For $x=1$ and $y=1\text{,}$ the slope of the tangent line of the curve in ($1$) is $y^{\prime }=-3∕2\text{,}$ and the slope of the tangent line of the curve in ($2$) is $y^{\prime }=2∕3\text{.}$ Therefore, the tangent lines are perpendicular at $\left(1,1\right)\text{.}$

For $x=-1$ and $y=1\text{,}$ we have $y^{\prime }=3∕2$ in ($1$) and $y^{\prime }=-2∕3$ in ($2$).

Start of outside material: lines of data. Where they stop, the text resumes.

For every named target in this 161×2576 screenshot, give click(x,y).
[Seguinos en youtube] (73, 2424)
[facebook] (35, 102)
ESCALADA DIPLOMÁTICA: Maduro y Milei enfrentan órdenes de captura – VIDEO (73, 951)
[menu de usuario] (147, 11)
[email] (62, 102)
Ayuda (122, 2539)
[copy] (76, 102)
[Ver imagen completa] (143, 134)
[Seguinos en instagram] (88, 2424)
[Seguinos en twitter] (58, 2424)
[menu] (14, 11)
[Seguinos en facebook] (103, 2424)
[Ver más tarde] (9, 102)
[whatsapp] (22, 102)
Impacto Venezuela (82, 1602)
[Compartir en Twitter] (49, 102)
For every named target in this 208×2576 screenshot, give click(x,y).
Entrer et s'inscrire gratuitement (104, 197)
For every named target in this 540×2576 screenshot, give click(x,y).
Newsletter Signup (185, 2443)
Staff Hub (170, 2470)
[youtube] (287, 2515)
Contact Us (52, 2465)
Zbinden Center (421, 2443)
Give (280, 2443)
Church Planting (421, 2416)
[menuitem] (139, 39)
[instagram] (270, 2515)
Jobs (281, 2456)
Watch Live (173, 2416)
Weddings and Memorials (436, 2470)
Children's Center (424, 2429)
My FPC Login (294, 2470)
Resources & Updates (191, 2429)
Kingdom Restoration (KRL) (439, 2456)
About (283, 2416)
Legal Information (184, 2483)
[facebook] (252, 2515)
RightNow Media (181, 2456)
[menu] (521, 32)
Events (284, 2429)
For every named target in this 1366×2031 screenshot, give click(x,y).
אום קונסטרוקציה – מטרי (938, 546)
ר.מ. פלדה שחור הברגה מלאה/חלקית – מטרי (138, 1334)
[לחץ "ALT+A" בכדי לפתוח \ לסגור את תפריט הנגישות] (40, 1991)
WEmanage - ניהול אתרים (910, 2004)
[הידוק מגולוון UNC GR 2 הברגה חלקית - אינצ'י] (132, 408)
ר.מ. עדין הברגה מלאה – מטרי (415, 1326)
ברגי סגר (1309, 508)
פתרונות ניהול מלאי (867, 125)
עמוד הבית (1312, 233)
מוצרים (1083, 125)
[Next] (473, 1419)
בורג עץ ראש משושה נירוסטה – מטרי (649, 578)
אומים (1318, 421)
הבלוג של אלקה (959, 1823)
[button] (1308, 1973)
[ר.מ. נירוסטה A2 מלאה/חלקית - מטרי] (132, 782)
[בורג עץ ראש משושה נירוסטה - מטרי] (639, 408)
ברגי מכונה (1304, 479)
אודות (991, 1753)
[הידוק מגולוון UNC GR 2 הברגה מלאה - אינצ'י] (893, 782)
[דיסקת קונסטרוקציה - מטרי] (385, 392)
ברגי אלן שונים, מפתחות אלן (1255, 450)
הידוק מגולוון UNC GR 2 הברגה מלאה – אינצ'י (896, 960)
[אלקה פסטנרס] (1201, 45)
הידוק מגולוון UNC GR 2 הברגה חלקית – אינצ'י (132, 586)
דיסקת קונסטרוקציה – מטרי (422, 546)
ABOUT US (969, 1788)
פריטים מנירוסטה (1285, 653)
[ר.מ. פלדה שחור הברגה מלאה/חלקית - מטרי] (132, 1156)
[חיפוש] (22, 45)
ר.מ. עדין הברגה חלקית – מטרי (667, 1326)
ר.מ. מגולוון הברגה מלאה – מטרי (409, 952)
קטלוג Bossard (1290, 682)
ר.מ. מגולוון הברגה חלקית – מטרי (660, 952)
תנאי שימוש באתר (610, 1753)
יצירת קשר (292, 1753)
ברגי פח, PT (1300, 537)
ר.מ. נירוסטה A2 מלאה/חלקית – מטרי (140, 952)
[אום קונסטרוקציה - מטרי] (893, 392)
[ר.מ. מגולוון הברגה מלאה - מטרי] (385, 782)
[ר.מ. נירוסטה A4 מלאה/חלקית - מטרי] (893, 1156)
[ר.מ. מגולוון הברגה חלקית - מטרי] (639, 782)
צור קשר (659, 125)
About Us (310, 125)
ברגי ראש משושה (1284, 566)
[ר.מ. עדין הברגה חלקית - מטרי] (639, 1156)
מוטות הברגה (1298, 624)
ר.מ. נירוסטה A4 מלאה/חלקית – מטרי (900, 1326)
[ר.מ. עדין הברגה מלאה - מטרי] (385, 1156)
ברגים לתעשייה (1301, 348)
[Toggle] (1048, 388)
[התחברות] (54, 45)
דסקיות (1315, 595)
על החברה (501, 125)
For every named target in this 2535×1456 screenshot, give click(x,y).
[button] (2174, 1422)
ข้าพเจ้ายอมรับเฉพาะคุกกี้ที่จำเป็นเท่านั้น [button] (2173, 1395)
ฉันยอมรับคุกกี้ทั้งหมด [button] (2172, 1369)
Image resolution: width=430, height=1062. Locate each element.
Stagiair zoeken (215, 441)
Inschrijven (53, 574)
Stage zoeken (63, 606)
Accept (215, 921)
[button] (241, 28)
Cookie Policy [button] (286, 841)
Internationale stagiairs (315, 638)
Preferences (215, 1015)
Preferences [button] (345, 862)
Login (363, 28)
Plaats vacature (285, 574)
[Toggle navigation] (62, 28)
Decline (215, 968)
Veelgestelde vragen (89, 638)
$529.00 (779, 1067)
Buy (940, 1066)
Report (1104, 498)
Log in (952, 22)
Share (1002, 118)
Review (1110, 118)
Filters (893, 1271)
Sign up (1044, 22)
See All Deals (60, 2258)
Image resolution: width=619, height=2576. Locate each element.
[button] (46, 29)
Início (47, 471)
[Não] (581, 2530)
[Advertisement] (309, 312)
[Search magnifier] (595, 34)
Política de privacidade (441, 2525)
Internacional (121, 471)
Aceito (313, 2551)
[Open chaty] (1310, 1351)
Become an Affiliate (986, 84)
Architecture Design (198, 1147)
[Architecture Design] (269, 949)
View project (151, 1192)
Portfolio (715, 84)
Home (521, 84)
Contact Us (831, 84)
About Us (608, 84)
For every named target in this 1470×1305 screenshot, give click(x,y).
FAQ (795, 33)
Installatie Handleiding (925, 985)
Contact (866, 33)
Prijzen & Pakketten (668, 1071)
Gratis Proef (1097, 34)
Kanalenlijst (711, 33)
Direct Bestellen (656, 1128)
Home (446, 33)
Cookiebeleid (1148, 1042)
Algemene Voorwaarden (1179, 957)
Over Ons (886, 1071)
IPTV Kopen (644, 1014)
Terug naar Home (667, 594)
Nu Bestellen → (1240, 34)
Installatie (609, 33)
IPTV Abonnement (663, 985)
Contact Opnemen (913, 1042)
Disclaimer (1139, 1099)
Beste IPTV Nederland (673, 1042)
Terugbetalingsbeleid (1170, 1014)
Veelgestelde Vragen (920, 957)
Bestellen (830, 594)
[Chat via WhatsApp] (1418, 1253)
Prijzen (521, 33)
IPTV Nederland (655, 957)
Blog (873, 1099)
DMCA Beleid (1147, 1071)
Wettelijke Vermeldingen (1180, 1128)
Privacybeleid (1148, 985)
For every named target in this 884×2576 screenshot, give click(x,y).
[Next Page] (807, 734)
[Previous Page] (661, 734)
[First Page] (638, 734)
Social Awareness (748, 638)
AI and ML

Therefore, the tangent lines are also perpendicular at $\left(-1,1\right)\text{,}$ and the curves are orthogonal.

Example 4.61. To see if the families of parabolas $x=a{y}^2$ and ellipses $2x^2+y^2=2b$ have orthogonal trajectories, we need to see if the slopes of the tangent lines are perpendicular. Implicitly differentiating both equations and solving for $y^{\prime }$ yields

${\displaystyle 1=2ay{y}^{\prime }\text{ and }{y}^{\prime }={\displaystyle \frac{1}{2ay}}\text{.}}$(1)

${\displaystyle 4x+2y{y}^{\prime }=0\text{ and }{y}^{\prime }=-{\displaystyle \frac{2x}{y}}\text{.}}$(2)

Now observe that from the equation $x=a{y}^2=\left(ay\right)y\text{,}$ we have $ay=x∕y\text{;}$ hence, in ($1\text{),}$ we have $y^{\prime }=y∕\left(2x\right)\text{.}$

The slopes of the tangent lines of the curves are $y^{\prime }=y∕\left(2x\right)$ and $y^{\prime }=-2x∕y\text{;}$ hence, the tangent lines are perpendicular, and the curves have orthogonal trajectories.